Uh, not quite following you here. Answer to what?
Turns out she's responding to the first question. Krall will continue to respond to various questions in fits and starts in no particular order throughout the interview.
She is asked who her influences are. Joni Mitchell is one. After some prompting, Willie Nelson ("majorly Willie Nelson"). After responding to another question, "Ravel or Peter Frampton or Billy Joel or Sting or Marvin Gaye."
Krall says she likes to think of herself as open-minded, and she's as good as her word -- her list of influences would give many a jazz purist an apoplectic attack. While she obviously loves jazz music, Krall dislikes feeling confined by arbitrary limits on what is "jazz."

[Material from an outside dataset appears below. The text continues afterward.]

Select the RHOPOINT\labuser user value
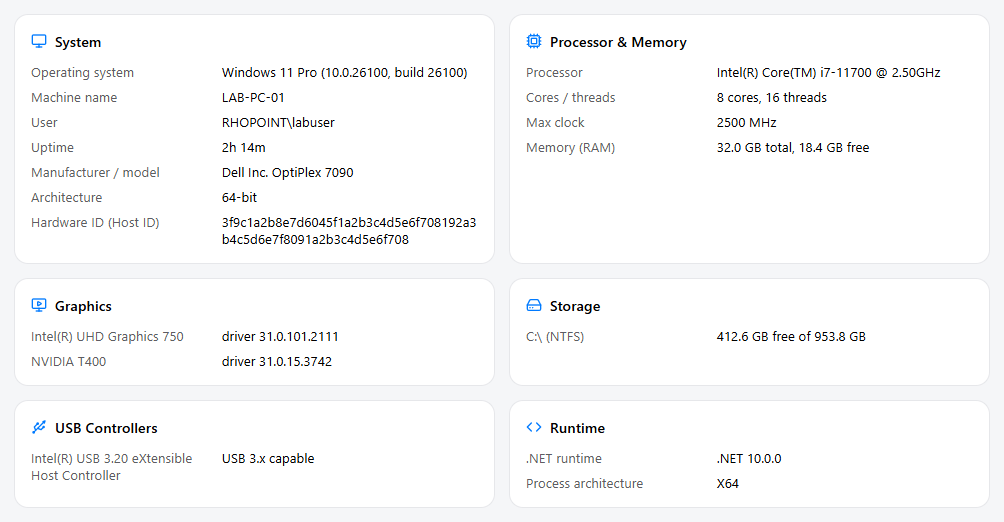Screen dimensions: 1004x522 [278, 122]
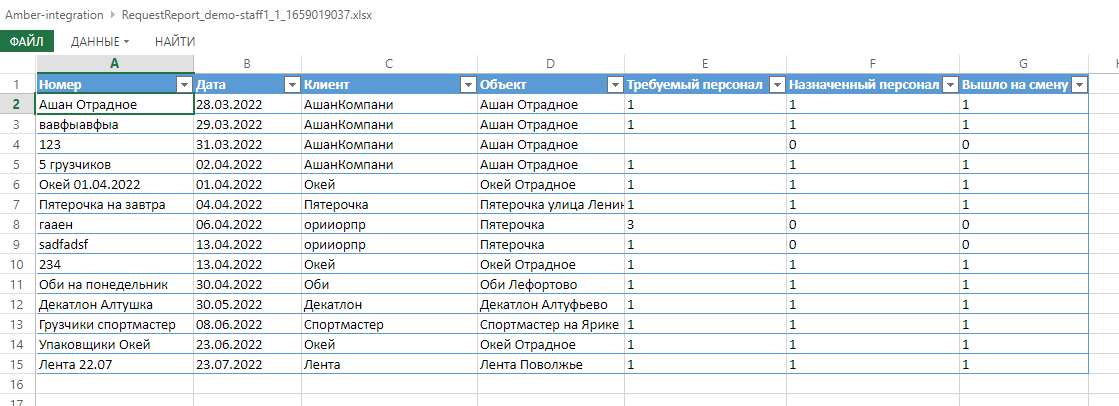1119x406 pixels.
Task: Expand the Объект column filter arrow
Action: coord(613,85)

Krall is blond, attractive and has a somewhat reluctant smile. We know this because it's impossible not to know it for anyone who has bought any of her CDs -- her picture is plastered all over the place. In fact, her three-song Christmas CD out this year has an entire calendar of nothing but Diana Krall photos. She has appeared on television ("Melrose Place") and will have a cameo in the Val Kilmer-Mira Sorvino movie "At First Sight" this spring.
"I have other projects, but I can't really say," she said. "I'm so superstitious -- I think, 'Oh, maybe they'll get rid of me.' "
But Krall resents any implication that she has risen to the top of the musical heap on her looks.
"People can criticize me and say, 'Oh, they've marketed her,' and that (ticks) me off. . . . When you rehearse for four hours with Ray Brown, it's not how good-looking you are. It's like, 'What have you got?' "
The consensus among critics is that Krall has got it -- something not lost on Utah audiences. Her Hilton show last year quickly sold out, prompting a two-night date this time around.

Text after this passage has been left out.